Une année sous le signe de la biodiversité avec l’outil SIGnal

06 février 2016

Alors que le projet de loi sur la biodiversité fait son chemin entre le Sénat et l’Assemblée nationale, chez GRDF, nous œuvrons d’ores et déjà pour que nos travaux respectent la faune et la flore. Comment ? Notamment en déployant un logiciel capable d’évaluer l’impact de nos chantiers sur les milieux naturels. Cet outil, appelé SIGnal, vient de souffler sa première bougie ! L’occasion de dresser le bilan d’une année d’expérimentation et d’envisager les perspectives à venir.

SIGnal, qu’est-ce que c’est ?

Déployé fin 2014 sur l’ensemble du territoire, le logiciel SIGnal (Système d'Information Géographique nature et aménagement linéaire) est utilisé au sein de nos bureaux d’études depuis janvier 2015. Son rôle ? Identifier les risques de nos chantiers sur la biodiversité (banalisation de la flore, propagation d’espèces envahissantes…) pour pouvoir adapter nos modes opératoires si nécessaire.

> En savoir plus sur l’outil et son fonctionnement.

Sensibiliser nos équipes à la biodiversité avec SIGnal, pari relevé !

Les premiers pas de SIGnal sont encourageants. Ce sont en effet au total près de 600 diagnostics qui ont été réalisés par nos bureaux d’études en 2015, et ce, dans toutes les régions. « Le déploiement s’est très bien passé, se félicite Eric Chabert, attaché développement durable chez GRDF. SIGnal a permis de sensibiliser les bureaux d’études et l’ingénierie à la notion de biodiversité. Nos équipes se rendent compte que les travaux réalisés sur nos chantiers peuvent avoir un impact sur la nature et qu’il est donc important d’anticiper et de maîtriser les risques ». Autre point positif : en permettant de repérer les zones protégées, SIGnal apparaît comme un véritable outil pour respecter la réglementation environnementale.

Prochaine étape : on passe à l’action

À partir de 2016, un nouveau défi se profile : faire en sorte que les diagnostics émis par SIGnal débouchent sur des actions spécifiques sur le terrain lorsque cela est nécessaire. Pour cela, la priorité est de renforcer le dialogue entre nos équipes et les collectivités territoriales, les associations environnementales, les gestionnaires d'espaces protégés ou encore les aménageurs. « Une fois qu’un chantier à fort risque pour la biodiversité sera repéré, nous proposerons l’appui d’un expert du Muséum national d’Histoire naturelle, explique Eric Chabert. Ce dernier vérifiera si le risque est effectif et accompagnera les équipes terrain dans la mise en place d’actions spécifiques ».

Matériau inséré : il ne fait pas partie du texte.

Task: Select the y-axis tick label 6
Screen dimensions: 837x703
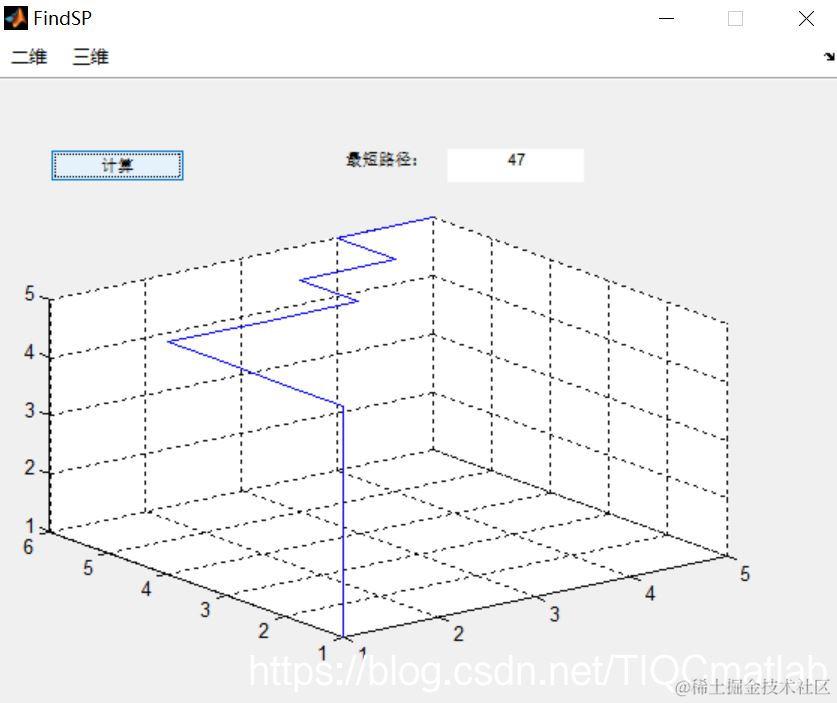Action: [x=26, y=548]
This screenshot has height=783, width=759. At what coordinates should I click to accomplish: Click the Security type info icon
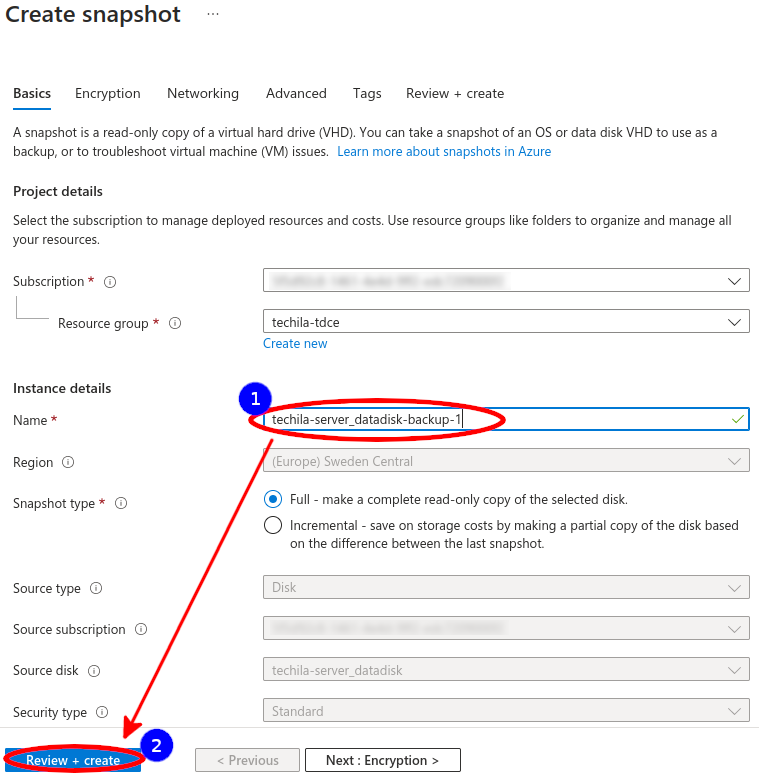102,712
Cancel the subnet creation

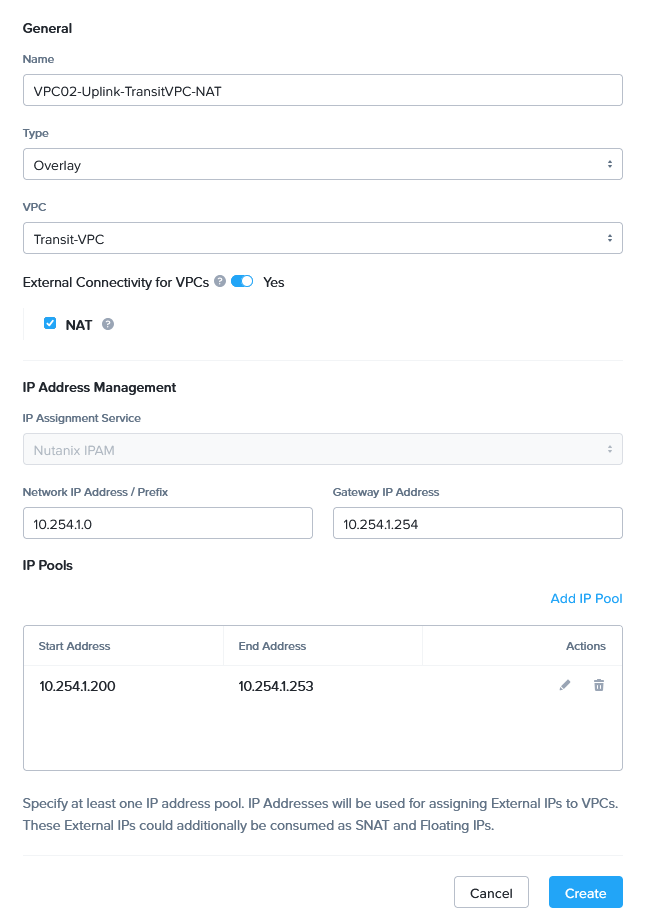[x=491, y=893]

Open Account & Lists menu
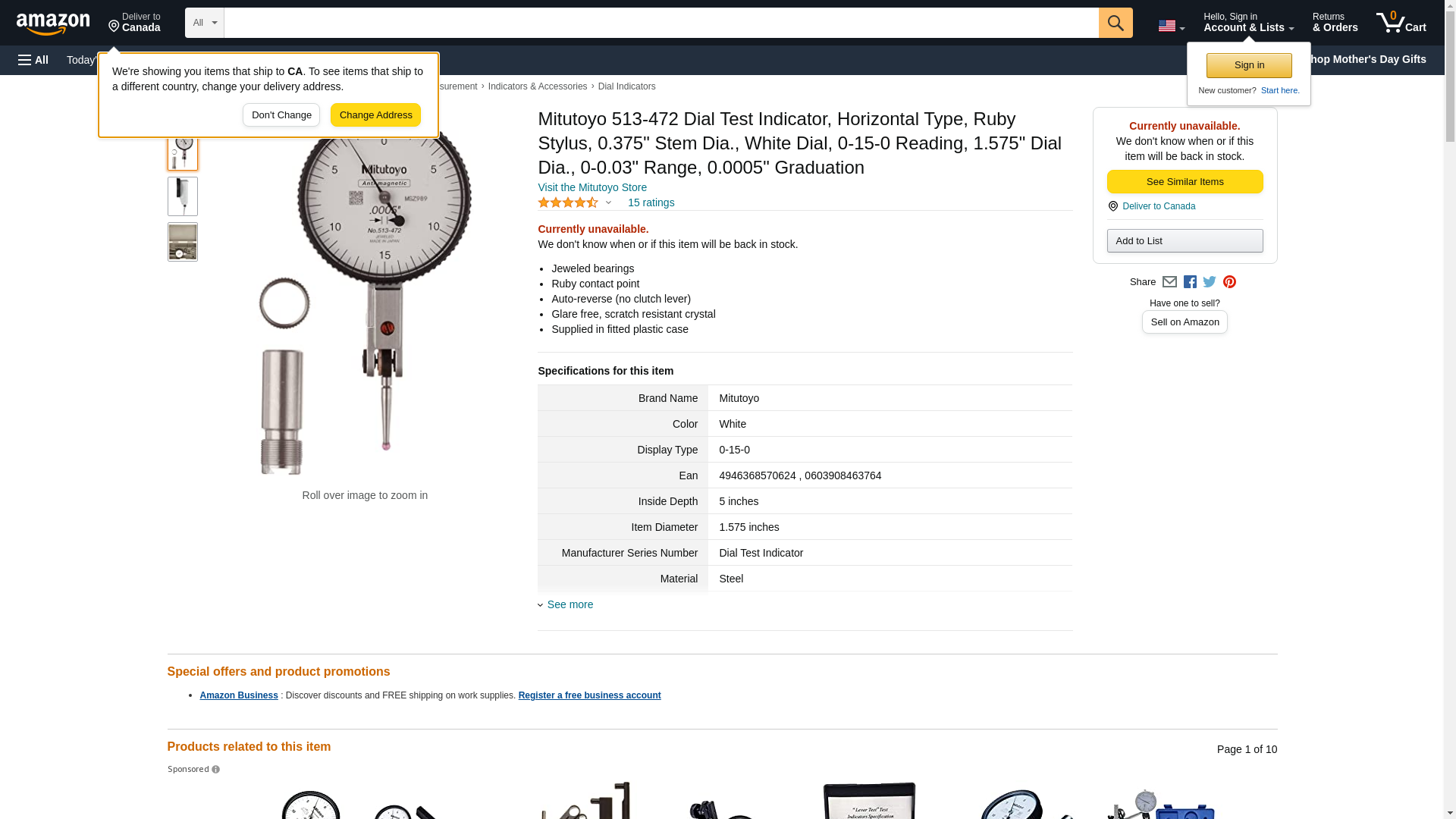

Ainsi, de nombreuses mesures concrètes pourront être envisagées : tri et réutilisation des terres lors de la réalisation de tranchées pour respecter la nature des sols, protection des arbres, délimitation des voies de circulation et des zones de stockage des engins et du matériel, mise en place d’une voie de circulation des engins à l’aide d’un géotextile, utilisation de pneus basses pression ou de chenilles… à chaque chantier à risque, une solution pour préserver la biodiversité !

Haro sur les espèces exotiques envahissantes !

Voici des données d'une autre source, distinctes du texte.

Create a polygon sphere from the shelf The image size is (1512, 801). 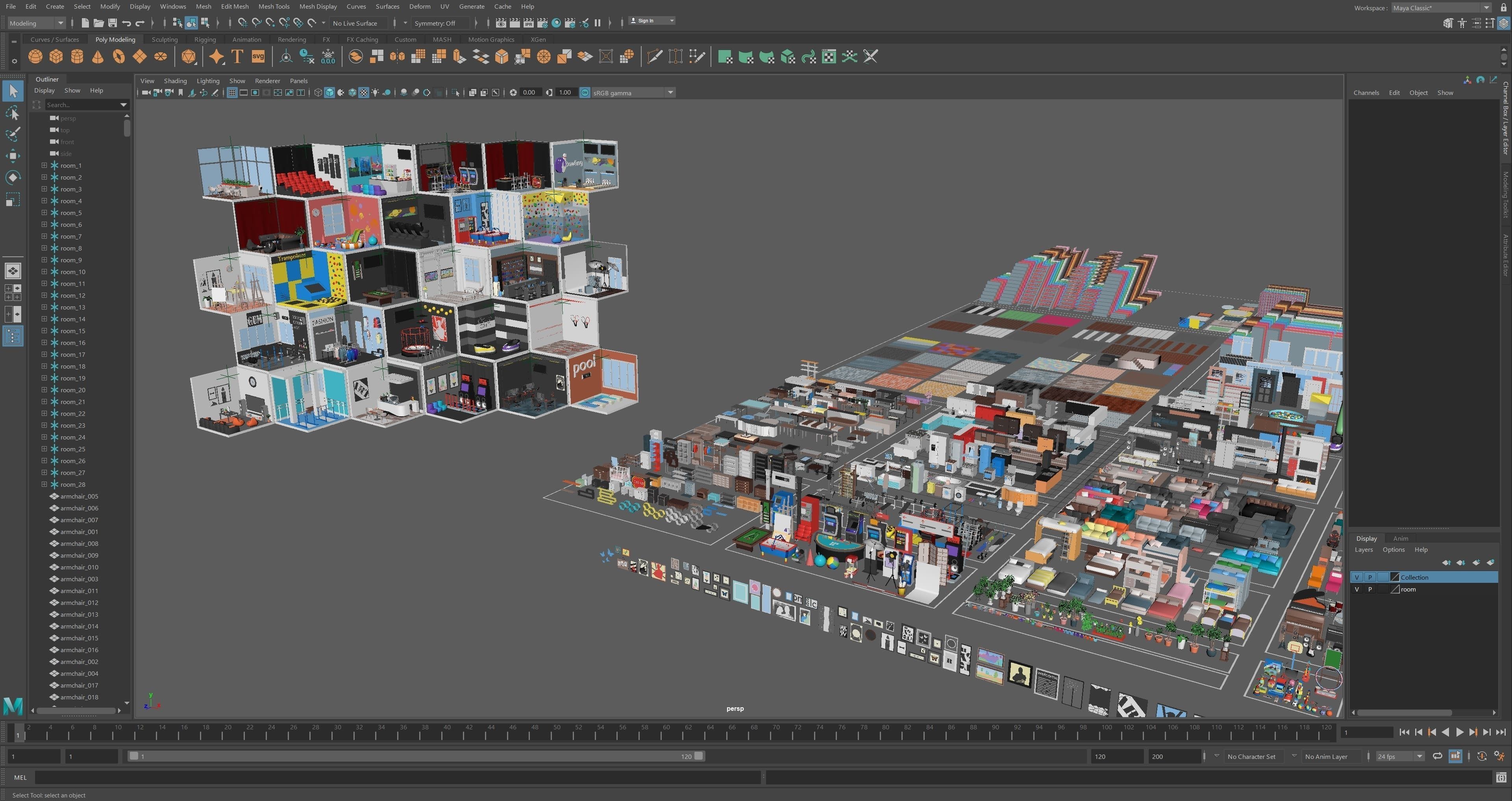35,56
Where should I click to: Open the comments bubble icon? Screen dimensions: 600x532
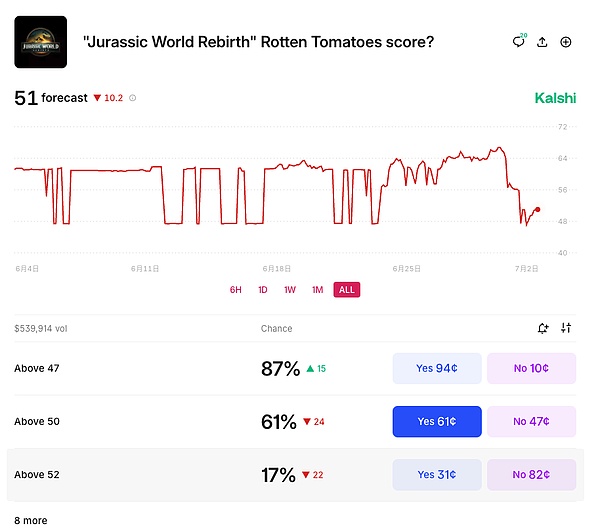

Parmi les principales menaces qui pèsent sur la biodiversité figurent les espèces exotiques envahissantes. Or, le risque n’est pas absent des chantiers. « Les roues mal nettoyées d’un engin peuvent par exemple transporter des graines d’espèces exotiques envahissantes et ainsi favoriser la propagation », raconte Eric Chabert. Afin de préserver les écosystèmes, nous élaborons un guide d’identification de ces espèces, en collaboration avec le Muséum national d’Histoire naturelle et la Fédération Nationale des Travaux Publics. À terme, ce guide sera intégré à l’outil SIGnal pour enrichir encore le processus.